● **To be done**:
In the rows below, reproduce the lines word for word, starting with the line containing "Viewport: 1709px width, 377px" and continuing through the line containing "Action: 590,52", with both of those lines included.

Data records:
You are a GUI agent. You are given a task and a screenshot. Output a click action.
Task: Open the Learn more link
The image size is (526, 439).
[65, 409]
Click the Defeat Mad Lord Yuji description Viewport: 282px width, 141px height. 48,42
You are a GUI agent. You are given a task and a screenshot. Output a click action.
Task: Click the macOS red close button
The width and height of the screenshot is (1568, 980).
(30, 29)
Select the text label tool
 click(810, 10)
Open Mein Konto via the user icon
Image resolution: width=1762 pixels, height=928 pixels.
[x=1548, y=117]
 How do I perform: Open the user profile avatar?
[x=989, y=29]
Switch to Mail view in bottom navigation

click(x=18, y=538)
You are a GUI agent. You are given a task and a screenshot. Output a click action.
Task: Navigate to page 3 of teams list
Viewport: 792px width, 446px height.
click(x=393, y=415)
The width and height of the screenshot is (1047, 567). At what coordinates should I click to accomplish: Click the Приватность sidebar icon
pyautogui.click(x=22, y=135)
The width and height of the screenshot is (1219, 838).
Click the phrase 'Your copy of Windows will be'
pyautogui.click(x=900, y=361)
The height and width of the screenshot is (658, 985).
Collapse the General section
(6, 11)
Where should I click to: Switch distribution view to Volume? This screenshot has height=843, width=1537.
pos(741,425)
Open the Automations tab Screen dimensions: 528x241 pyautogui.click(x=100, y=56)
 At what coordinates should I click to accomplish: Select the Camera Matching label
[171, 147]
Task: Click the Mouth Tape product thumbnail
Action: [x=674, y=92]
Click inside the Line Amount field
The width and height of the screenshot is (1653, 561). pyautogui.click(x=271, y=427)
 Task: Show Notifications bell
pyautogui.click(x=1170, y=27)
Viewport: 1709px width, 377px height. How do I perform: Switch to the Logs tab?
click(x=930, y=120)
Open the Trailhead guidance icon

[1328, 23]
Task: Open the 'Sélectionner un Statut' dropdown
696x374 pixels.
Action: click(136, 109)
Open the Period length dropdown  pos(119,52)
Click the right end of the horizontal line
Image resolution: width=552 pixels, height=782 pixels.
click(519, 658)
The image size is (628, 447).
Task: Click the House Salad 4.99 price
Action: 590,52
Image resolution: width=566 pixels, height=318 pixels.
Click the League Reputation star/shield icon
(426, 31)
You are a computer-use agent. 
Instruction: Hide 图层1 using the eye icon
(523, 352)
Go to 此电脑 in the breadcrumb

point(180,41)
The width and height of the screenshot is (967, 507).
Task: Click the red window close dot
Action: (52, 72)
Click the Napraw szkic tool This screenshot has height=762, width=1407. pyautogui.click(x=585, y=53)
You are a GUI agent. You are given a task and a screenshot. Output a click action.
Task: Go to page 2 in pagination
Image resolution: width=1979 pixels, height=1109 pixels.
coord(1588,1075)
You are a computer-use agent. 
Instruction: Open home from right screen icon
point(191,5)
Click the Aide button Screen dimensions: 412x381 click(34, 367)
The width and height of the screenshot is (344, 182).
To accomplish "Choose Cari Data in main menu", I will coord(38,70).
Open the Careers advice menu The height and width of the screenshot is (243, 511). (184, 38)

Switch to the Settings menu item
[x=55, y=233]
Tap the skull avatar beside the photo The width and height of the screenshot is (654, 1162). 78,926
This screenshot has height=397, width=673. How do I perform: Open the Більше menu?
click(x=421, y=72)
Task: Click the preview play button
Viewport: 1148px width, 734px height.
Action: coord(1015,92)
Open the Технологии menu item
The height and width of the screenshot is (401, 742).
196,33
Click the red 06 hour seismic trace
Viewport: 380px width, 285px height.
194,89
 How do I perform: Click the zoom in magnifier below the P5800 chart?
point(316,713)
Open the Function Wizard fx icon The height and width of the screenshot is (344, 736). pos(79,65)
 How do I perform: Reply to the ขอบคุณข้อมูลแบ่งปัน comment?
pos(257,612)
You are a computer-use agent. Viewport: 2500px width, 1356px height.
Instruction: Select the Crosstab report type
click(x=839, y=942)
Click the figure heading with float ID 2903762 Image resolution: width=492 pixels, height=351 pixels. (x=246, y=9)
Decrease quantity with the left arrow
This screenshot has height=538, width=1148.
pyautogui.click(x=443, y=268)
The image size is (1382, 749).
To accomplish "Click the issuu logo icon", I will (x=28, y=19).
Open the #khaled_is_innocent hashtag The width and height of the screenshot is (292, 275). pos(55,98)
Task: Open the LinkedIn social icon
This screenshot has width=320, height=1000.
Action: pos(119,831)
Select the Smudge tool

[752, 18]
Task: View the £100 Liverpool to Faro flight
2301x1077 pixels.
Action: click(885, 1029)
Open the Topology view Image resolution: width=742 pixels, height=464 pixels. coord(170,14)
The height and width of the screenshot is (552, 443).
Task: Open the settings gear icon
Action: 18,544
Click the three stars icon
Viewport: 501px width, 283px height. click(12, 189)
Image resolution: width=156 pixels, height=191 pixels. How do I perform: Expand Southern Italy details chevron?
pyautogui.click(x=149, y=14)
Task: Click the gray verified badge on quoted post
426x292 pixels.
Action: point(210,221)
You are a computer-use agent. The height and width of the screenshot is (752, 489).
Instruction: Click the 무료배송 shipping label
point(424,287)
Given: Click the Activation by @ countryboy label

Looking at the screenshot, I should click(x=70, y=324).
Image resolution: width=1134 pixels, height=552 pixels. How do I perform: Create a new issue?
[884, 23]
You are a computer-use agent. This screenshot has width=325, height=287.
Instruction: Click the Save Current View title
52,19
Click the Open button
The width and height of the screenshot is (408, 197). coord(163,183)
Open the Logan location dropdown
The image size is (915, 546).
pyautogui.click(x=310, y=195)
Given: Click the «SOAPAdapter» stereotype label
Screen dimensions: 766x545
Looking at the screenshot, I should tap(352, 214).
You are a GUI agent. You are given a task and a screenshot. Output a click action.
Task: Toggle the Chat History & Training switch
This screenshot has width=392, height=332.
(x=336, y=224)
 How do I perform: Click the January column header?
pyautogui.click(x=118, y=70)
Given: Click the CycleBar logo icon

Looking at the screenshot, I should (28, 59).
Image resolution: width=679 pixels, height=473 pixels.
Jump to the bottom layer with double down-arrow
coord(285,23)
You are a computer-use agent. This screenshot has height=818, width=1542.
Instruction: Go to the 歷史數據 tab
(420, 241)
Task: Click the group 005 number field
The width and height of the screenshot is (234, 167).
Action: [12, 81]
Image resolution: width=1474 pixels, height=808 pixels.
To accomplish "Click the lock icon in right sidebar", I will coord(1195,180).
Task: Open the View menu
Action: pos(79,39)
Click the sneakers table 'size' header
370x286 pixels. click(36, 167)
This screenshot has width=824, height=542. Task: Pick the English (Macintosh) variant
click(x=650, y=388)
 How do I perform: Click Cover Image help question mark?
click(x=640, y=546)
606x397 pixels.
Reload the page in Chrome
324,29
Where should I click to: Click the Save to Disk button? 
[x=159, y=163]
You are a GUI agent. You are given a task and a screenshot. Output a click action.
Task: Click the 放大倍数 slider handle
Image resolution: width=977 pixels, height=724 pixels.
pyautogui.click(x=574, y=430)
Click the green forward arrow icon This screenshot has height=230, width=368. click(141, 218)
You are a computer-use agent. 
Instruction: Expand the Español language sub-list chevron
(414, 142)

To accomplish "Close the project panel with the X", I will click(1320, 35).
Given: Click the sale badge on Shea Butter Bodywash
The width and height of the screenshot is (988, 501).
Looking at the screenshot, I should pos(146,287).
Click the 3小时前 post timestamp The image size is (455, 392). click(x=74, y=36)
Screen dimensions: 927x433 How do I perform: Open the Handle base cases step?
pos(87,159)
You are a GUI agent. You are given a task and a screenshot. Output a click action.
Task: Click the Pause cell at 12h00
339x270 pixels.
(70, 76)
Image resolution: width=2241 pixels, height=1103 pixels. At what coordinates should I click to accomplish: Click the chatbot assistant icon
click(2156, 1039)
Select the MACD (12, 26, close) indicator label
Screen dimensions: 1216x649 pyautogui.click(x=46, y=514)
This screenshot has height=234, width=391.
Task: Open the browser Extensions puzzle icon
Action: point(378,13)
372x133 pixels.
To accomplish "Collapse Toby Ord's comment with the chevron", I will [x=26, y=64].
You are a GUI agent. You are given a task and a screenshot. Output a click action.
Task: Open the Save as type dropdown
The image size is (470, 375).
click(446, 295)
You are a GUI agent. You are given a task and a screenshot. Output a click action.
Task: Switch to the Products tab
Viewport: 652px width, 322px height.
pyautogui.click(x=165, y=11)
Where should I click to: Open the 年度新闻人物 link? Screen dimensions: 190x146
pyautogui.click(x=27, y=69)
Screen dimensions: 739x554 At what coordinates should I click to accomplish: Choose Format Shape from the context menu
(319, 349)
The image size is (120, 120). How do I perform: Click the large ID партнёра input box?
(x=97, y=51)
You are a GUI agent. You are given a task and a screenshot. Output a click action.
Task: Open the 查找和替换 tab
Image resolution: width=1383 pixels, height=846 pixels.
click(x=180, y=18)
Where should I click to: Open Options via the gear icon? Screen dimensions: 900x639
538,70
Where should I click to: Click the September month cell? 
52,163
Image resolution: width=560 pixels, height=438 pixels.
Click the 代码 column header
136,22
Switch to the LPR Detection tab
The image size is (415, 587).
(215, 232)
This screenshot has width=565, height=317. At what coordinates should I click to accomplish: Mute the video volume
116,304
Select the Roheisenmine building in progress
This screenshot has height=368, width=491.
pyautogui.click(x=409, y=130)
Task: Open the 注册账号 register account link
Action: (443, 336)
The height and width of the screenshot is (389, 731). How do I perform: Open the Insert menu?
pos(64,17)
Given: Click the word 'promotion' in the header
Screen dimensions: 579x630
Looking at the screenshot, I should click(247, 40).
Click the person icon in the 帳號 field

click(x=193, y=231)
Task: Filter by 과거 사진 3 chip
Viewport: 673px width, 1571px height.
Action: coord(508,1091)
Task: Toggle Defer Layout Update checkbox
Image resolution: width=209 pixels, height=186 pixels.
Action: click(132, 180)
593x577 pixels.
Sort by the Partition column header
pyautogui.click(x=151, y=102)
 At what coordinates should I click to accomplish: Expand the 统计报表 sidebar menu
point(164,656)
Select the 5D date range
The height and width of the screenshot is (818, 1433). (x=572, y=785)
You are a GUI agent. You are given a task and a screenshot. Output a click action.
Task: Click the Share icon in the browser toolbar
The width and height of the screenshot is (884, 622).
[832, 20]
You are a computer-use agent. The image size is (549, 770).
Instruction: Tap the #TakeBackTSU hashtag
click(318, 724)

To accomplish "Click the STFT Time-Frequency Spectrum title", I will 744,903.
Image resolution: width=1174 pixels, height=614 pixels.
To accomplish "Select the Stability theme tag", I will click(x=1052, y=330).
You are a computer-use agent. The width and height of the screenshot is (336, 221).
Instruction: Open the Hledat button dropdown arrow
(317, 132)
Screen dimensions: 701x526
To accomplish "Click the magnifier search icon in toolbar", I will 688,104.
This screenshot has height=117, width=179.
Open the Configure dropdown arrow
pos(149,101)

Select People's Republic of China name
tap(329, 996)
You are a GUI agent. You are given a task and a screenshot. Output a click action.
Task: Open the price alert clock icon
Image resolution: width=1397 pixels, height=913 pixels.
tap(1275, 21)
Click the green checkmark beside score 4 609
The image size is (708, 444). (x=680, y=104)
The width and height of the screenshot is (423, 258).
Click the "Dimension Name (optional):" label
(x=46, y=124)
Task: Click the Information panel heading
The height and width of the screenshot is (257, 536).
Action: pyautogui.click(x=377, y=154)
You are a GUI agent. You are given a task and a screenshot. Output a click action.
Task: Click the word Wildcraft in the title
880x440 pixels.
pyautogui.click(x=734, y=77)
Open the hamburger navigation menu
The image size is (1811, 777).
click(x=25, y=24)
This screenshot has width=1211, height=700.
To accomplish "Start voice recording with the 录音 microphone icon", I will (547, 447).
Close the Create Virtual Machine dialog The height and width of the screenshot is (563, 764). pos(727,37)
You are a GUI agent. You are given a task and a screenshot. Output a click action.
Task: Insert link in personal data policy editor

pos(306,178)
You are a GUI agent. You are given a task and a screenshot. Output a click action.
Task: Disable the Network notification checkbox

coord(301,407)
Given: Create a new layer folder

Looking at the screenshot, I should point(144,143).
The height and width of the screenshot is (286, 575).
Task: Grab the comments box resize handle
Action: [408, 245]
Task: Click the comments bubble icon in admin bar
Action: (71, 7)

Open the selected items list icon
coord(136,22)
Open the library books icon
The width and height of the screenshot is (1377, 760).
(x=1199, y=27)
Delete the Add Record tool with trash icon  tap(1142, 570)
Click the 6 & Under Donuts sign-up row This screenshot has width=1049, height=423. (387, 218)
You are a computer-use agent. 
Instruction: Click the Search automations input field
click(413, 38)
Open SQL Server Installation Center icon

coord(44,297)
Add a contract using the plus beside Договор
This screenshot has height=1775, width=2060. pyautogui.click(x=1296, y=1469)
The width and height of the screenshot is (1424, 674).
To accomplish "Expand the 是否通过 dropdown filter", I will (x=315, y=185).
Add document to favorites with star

● **Full answer**:
Viewport: 1709px width, 377px height. How do I perform: Switch to the Logs tab?
click(x=930, y=120)
Open the Trailhead guidance icon

[1328, 23]
Task: Open the 'Sélectionner un Statut' dropdown
696x374 pixels.
Action: click(136, 109)
Open the Period length dropdown  pos(119,52)
Click the right end of the horizontal line
Image resolution: width=552 pixels, height=782 pixels.
click(519, 658)
The image size is (628, 447).
Task: Click the House Salad 4.99 price
Action: 590,52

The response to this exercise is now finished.